The Advantages of not having a ‘top-down’ model
Initially, this may seem like a weakness, in that we do not keep tight control over things, but it has also been a great strength.  History teaches us that too much structure can lessen creativity and dis-empower – Michael Parkinson said recently that the BBC had gradually introduced more professional structures and that everyone joining now had a degree in media studies – but that much of the creative, innovative pioneering spirit had been lost!  Whereas our experience has been that organisations appreciated not having to fit into a Family Caring Trust ‘structure.’ As a result, they took on parenting support as their own initiative, not ours.  They weren’t “working for us” or doing our programme, we were merely offering them a tool that helped to affirm and empower them.  Our programmes have allowed them to become more effective and creative – this has been acknowledged by many organisations, including Barnardos and the Health Visitors Association (CPHVA).
There were other strengths that arose from the creativity and freedom felt by bodies throughout the country when they felt ‘ownership’ of our materials.  They saw parent support as their initiative, they did their own evaluations, sometimes with a variety of university departments (see ‘Evaluation’ on this website).  They also gave us a wealth of feedback (negative as well as positive – reflected in our newsletters) and made suggestions for changes which we invariably adopted.  And they availed of their own in-house training – or bought into the Open College Network training which was developed by Hallam Caring Services and was then made available to all.

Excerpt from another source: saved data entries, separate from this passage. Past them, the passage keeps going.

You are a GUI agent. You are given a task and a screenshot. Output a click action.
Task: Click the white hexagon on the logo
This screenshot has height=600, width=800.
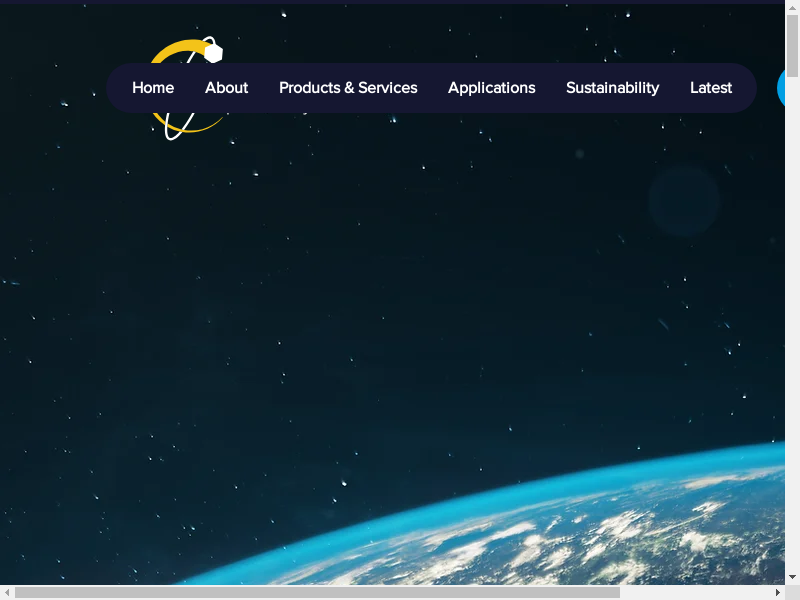click(213, 51)
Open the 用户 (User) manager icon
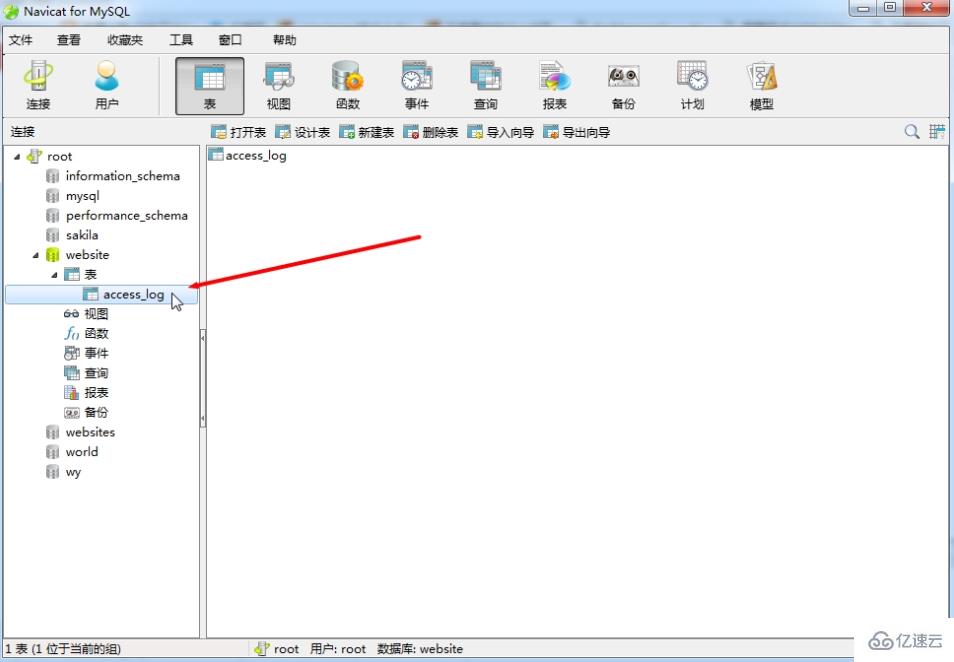The height and width of the screenshot is (662, 954). (107, 85)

We are appreciative now of the advice we got from the Department of Health, for the direction in which that took us and for the distinctive ethos which Family Caring Trust developed as a result.  The guidelines the Department offered us took us away from the ‘top-down’ model, and many innovative developments have consequently flowed from that.  In the process we have learned some very practical lessons in fostering community development.